Demand for pilots will remain elevated for years due to the multi-year delivery schedule for new aircraft, such as new longer-distance, narrow-body aircraft that will require additional pilots. According to federal labor statistics, the airline industry will need to hire an average of 14,500 new pilots every year until 2030. There are two key paths to gain the training and licenses necessary to become a commercial airline pilot: civilian flight school or the military. The process for a civilian to become a commercial airline pilot is both costly and time consuming, including at least two years of training as well as 1,500 hours of flight experience.

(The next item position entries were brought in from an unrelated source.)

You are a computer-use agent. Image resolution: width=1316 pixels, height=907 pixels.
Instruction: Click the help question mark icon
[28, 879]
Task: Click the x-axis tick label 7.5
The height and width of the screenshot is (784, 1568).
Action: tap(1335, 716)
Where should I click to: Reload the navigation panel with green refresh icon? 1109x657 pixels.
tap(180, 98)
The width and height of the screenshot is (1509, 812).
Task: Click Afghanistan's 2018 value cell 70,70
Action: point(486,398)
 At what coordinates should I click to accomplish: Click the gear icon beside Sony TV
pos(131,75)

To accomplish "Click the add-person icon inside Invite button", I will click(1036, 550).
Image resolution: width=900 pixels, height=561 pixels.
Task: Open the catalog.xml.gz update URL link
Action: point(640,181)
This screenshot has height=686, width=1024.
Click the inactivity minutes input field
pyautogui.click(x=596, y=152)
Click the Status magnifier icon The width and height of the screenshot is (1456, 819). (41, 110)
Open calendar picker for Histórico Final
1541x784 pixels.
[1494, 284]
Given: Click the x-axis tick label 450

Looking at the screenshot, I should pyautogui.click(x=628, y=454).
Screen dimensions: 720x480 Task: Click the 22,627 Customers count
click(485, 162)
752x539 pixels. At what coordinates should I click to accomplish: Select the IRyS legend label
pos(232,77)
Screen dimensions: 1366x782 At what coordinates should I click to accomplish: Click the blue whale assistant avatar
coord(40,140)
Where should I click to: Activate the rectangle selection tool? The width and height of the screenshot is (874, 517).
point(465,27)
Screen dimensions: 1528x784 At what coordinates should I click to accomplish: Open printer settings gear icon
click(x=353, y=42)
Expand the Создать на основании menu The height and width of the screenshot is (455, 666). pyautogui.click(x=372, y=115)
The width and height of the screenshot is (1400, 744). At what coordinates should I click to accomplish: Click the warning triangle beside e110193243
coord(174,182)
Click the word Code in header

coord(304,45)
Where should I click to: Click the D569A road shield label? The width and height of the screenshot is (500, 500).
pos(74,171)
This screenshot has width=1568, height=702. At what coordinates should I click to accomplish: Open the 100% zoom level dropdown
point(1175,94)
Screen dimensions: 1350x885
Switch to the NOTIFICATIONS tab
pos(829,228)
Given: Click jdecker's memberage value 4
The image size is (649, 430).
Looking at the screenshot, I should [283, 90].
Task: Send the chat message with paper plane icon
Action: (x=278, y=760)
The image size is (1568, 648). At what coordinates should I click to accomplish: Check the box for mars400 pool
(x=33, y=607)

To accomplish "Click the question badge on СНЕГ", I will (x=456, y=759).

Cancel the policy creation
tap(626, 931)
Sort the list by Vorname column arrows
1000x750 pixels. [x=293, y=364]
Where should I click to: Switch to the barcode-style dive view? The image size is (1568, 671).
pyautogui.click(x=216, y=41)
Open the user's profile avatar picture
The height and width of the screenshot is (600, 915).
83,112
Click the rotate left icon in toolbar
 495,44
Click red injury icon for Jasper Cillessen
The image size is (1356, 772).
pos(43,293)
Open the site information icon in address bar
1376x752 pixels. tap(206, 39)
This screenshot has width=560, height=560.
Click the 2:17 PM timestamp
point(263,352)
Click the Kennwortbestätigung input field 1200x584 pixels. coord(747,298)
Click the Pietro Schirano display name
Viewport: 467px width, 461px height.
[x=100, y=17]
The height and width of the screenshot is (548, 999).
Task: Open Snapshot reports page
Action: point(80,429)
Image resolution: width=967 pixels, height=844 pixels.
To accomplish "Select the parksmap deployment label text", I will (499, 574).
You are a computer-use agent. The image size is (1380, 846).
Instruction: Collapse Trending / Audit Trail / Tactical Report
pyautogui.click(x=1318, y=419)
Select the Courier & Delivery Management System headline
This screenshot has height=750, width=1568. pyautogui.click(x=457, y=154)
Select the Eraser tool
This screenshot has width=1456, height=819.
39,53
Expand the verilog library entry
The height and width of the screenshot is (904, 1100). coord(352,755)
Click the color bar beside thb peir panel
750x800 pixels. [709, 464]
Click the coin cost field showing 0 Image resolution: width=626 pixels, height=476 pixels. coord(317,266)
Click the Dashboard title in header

Hence, some of the airlines have invested in their own flight training schools in order to create a dedicated pipeline of future pilots.
Our decision to remain selectively overweight the US airlines is driven by a material improvement in credit fundamentals thanks to the rapid recovery in demand for air travel, as well as attractive valuations on both an absolute and relative basis. Furthermore, the airlines continue to maintain significant cash balances, including more than $41 billion of combined cash at American, Delta and United, as of March 31, 2022. Finally, the management teams of all three US legacy carriers are firmly committed to using a portion of the excess cash plus free cash flow to de-lever their balance sheets instead of returning excess cash to shareholders in the form of share repurchases or dividends.